---------- The data ----------
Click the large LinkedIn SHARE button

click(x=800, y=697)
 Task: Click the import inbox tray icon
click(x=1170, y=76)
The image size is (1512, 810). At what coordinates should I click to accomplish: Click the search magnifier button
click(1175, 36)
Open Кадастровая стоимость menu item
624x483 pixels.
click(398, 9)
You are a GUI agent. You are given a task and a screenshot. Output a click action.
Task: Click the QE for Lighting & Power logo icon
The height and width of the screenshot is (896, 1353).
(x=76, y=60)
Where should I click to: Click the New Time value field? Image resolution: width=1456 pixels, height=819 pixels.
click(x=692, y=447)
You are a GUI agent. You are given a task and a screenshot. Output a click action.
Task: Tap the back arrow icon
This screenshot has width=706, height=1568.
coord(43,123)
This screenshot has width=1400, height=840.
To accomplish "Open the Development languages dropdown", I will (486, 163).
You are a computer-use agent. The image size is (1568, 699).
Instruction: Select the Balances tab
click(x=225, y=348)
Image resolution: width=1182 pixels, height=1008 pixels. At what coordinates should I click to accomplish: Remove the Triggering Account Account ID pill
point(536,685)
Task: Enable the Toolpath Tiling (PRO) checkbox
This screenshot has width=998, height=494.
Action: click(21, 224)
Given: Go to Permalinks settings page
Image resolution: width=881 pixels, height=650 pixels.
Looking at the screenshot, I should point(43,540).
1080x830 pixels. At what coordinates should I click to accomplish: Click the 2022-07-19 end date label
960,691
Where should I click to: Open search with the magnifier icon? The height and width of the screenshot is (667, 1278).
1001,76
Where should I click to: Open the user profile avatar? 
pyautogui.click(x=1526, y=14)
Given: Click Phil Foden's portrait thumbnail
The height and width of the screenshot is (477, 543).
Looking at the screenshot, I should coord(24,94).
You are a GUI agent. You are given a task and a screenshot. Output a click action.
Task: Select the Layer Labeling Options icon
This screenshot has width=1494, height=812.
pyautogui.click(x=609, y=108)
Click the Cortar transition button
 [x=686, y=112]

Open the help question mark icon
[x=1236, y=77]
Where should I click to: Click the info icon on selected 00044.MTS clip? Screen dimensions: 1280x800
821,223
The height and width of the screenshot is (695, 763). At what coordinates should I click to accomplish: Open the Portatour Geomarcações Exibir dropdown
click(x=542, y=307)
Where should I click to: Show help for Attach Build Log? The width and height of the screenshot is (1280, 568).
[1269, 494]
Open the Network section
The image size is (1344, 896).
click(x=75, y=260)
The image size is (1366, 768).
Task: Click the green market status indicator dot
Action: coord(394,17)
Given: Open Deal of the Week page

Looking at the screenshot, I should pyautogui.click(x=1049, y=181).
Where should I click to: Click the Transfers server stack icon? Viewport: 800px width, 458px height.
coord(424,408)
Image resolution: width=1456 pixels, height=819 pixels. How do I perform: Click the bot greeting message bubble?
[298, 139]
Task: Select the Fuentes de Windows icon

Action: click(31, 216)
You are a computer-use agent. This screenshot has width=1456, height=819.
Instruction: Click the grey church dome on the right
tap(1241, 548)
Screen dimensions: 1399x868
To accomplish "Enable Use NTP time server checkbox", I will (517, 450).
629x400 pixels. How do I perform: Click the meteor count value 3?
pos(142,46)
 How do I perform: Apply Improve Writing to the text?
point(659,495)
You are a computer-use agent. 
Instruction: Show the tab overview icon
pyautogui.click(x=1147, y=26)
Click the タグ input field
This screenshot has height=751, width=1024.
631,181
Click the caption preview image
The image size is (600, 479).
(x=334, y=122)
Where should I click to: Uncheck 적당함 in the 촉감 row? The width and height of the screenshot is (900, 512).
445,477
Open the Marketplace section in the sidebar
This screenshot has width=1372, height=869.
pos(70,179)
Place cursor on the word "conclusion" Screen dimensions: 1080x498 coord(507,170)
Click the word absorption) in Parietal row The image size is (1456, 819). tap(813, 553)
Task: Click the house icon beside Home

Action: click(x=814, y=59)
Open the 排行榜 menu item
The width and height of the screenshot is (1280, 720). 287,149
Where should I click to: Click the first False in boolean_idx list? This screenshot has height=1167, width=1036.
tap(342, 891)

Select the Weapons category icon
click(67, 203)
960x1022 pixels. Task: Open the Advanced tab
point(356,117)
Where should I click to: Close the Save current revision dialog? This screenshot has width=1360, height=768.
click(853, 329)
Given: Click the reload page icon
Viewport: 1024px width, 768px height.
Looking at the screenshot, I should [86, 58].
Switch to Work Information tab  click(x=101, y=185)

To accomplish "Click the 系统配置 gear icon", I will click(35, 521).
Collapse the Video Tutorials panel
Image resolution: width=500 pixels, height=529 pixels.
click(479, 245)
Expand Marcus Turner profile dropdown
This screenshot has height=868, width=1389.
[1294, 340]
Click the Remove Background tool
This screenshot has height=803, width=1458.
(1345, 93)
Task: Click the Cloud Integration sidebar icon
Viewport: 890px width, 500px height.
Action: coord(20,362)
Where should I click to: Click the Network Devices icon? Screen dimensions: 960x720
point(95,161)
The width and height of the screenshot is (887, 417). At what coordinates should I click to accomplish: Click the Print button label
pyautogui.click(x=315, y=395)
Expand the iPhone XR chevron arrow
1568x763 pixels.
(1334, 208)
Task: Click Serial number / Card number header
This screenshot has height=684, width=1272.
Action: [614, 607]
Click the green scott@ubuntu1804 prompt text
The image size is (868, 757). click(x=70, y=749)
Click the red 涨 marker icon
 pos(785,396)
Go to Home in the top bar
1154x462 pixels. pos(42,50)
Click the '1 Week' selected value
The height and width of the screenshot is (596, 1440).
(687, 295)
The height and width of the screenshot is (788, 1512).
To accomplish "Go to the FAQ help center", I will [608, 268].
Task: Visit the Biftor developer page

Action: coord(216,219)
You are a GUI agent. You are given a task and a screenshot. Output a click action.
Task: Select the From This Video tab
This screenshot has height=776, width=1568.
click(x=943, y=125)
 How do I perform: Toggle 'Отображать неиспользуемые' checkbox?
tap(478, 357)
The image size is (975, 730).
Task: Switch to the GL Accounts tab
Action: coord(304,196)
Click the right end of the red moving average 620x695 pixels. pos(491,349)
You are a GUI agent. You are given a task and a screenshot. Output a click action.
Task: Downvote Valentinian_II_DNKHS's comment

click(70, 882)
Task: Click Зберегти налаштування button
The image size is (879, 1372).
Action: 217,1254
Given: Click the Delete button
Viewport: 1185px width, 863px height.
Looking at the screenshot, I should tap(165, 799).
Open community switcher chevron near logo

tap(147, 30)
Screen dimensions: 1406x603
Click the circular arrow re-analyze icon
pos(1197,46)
----------
Rewrite all of the items above as a numbered list, leaving out any blank lines.

**Answer for the task:**
1. Click the large LinkedIn SHARE button
2. click(x=800, y=697)
3.  Task: Click the import inbox tray icon
4. click(x=1170, y=76)
5. The image size is (1512, 810). At what coordinates should I click to accomplish: Click the search magnifier button
6. click(1175, 36)
7. Open Кадастровая стоимость menu item
8. 624x483 pixels.
9. click(398, 9)
10. You are a GUI agent. You are given a task and a screenshot. Output a click action.
11. Task: Click the QE for Lighting & Power logo icon
12. The height and width of the screenshot is (896, 1353).
13. (x=76, y=60)
14. Where should I click to: Click the New Time value field? Image resolution: width=1456 pixels, height=819 pixels.
15. click(x=692, y=447)
16. You are a GUI agent. You are given a task and a screenshot. Output a click action.
17. Task: Tap the back arrow icon
18. This screenshot has width=706, height=1568.
19. coord(43,123)
20. This screenshot has width=1400, height=840.
21. To accomplish "Open the Development languages dropdown", I will (486, 163).
22. You are a computer-use agent. The image size is (1568, 699).
23. Instruction: Select the Balances tab
24. click(x=225, y=348)
25. Image resolution: width=1182 pixels, height=1008 pixels. At what coordinates should I click to accomplish: Remove the Triggering Account Account ID pill
26. point(536,685)
27. Task: Enable the Toolpath Tiling (PRO) checkbox
28. This screenshot has width=998, height=494.
29. Action: click(21, 224)
30. Given: Go to Permalinks settings page
31. Image resolution: width=881 pixels, height=650 pixels.
32. Looking at the screenshot, I should point(43,540).
33. 1080x830 pixels. At what coordinates should I click to accomplish: Click the 2022-07-19 end date label
34. 960,691
35. Where should I click to: Open search with the magnifier icon? The height and width of the screenshot is (667, 1278).
36. 1001,76
37. Where should I click to: Open the user profile avatar? 
38. pyautogui.click(x=1526, y=14)
39. Given: Click Phil Foden's portrait thumbnail
40. The height and width of the screenshot is (477, 543).
41. Looking at the screenshot, I should coord(24,94).
42. You are a GUI agent. You are given a task and a screenshot. Output a click action.
43. Task: Select the Layer Labeling Options icon
44. This screenshot has width=1494, height=812.
45. pyautogui.click(x=609, y=108)
46. Click the Cortar transition button
47.  [x=686, y=112]
48. Open the help question mark icon
49. [x=1236, y=77]
50. Where should I click to: Click the info icon on selected 00044.MTS clip? Screen dimensions: 1280x800
51. 821,223
52. The height and width of the screenshot is (695, 763). At what coordinates should I click to accomplish: Open the Portatour Geomarcações Exibir dropdown
53. click(x=542, y=307)
54. Where should I click to: Show help for Attach Build Log? The width and height of the screenshot is (1280, 568).
55. [1269, 494]
56. Open the Network section
57. The image size is (1344, 896).
58. click(x=75, y=260)
59. The image size is (1366, 768).
60. Task: Click the green market status indicator dot
61. Action: coord(394,17)
62. Given: Open Deal of the Week page
63. Looking at the screenshot, I should pyautogui.click(x=1049, y=181).
64. Where should I click to: Click the Transfers server stack icon? Viewport: 800px width, 458px height.
65. coord(424,408)
66. Image resolution: width=1456 pixels, height=819 pixels. How do I perform: Click the bot greeting message bubble?
67. [298, 139]
68. Task: Select the Fuentes de Windows icon
69. Action: click(31, 216)
70. You are a computer-use agent. This screenshot has width=1456, height=819.
71. Instruction: Click the grey church dome on the right
72. tap(1241, 548)
73. Screen dimensions: 1399x868
74. To accomplish "Enable Use NTP time server checkbox", I will (517, 450).
75. 629x400 pixels. How do I perform: Click the meteor count value 3?
76. pos(142,46)
77.  How do I perform: Apply Improve Writing to the text?
78. point(659,495)
79. You are a computer-use agent. 
80. Instruction: Show the tab overview icon
81. pyautogui.click(x=1147, y=26)
82. Click the タグ input field
83. This screenshot has height=751, width=1024.
84. 631,181
85. Click the caption preview image
86. The image size is (600, 479).
87. (x=334, y=122)
88. Where should I click to: Uncheck 적당함 in the 촉감 row? The width and height of the screenshot is (900, 512).
89. 445,477
90. Open the Marketplace section in the sidebar
91. This screenshot has width=1372, height=869.
92. pos(70,179)
93. Place cursor on the word "conclusion" Screen dimensions: 1080x498 coord(507,170)
94. Click the word absorption) in Parietal row The image size is (1456, 819). tap(813, 553)
95. Task: Click the house icon beside Home
96. Action: click(x=814, y=59)
97. Open the 排行榜 menu item
98. The width and height of the screenshot is (1280, 720). 287,149
99. Where should I click to: Click the first False in boolean_idx list? This screenshot has height=1167, width=1036.
100. tap(342, 891)
101. Select the Weapons category icon
102. click(67, 203)
103. 960x1022 pixels. Task: Open the Advanced tab
104. point(356,117)
105. Where should I click to: Close the Save current revision dialog? This screenshot has width=1360, height=768.
106. click(853, 329)
107. Given: Click the reload page icon
108. Viewport: 1024px width, 768px height.
109. Looking at the screenshot, I should [86, 58].
110. Switch to Work Information tab  click(x=101, y=185)
111. To accomplish "Click the 系统配置 gear icon", I will click(35, 521).
112. Collapse the Video Tutorials panel
113. Image resolution: width=500 pixels, height=529 pixels.
114. click(479, 245)
115. Expand Marcus Turner profile dropdown
116. This screenshot has height=868, width=1389.
117. [1294, 340]
118. Click the Remove Background tool
119. This screenshot has height=803, width=1458.
120. (1345, 93)
121. Task: Click the Cloud Integration sidebar icon
122. Viewport: 890px width, 500px height.
123. Action: coord(20,362)
124. Where should I click to: Click the Network Devices icon? Screen dimensions: 960x720
125. point(95,161)
126. The width and height of the screenshot is (887, 417). At what coordinates should I click to accomplish: Click the Print button label
127. pyautogui.click(x=315, y=395)
128. Expand the iPhone XR chevron arrow
129. 1568x763 pixels.
130. (1334, 208)
131. Task: Click Serial number / Card number header
132. This screenshot has height=684, width=1272.
133. Action: [614, 607]
134. Click the green scott@ubuntu1804 prompt text
135. The image size is (868, 757). click(x=70, y=749)
136. Click the red 涨 marker icon
137.  pos(785,396)
138. Go to Home in the top bar
139. 1154x462 pixels. pos(42,50)
140. Click the '1 Week' selected value
141. The height and width of the screenshot is (596, 1440).
142. (687, 295)
143. The height and width of the screenshot is (788, 1512).
144. To accomplish "Go to the FAQ help center", I will [608, 268].
145. Task: Visit the Biftor developer page
146. Action: coord(216,219)
147. You are a GUI agent. You are given a task and a screenshot. Output a click action.
148. Task: Select the From This Video tab
149. This screenshot has height=776, width=1568.
150. click(x=943, y=125)
151.  How do I perform: Toggle 'Отображать неиспользуемые' checkbox?
152. tap(478, 357)
153. The image size is (975, 730).
154. Task: Switch to the GL Accounts tab
155. Action: coord(304,196)
156. Click the right end of the red moving average 620x695 pixels. pos(491,349)
157. You are a GUI agent. You are given a task and a screenshot. Output a click action.
158. Task: Downvote Valentinian_II_DNKHS's comment
159. click(70, 882)
160. Task: Click Зберегти налаштування button
161. The image size is (879, 1372).
162. Action: 217,1254
163. Given: Click the Delete button
164. Viewport: 1185px width, 863px height.
165. Looking at the screenshot, I should tap(165, 799).
166. Open community switcher chevron near logo
167. tap(147, 30)
168. Screen dimensions: 1406x603
169. Click the circular arrow re-analyze icon
170. pos(1197,46)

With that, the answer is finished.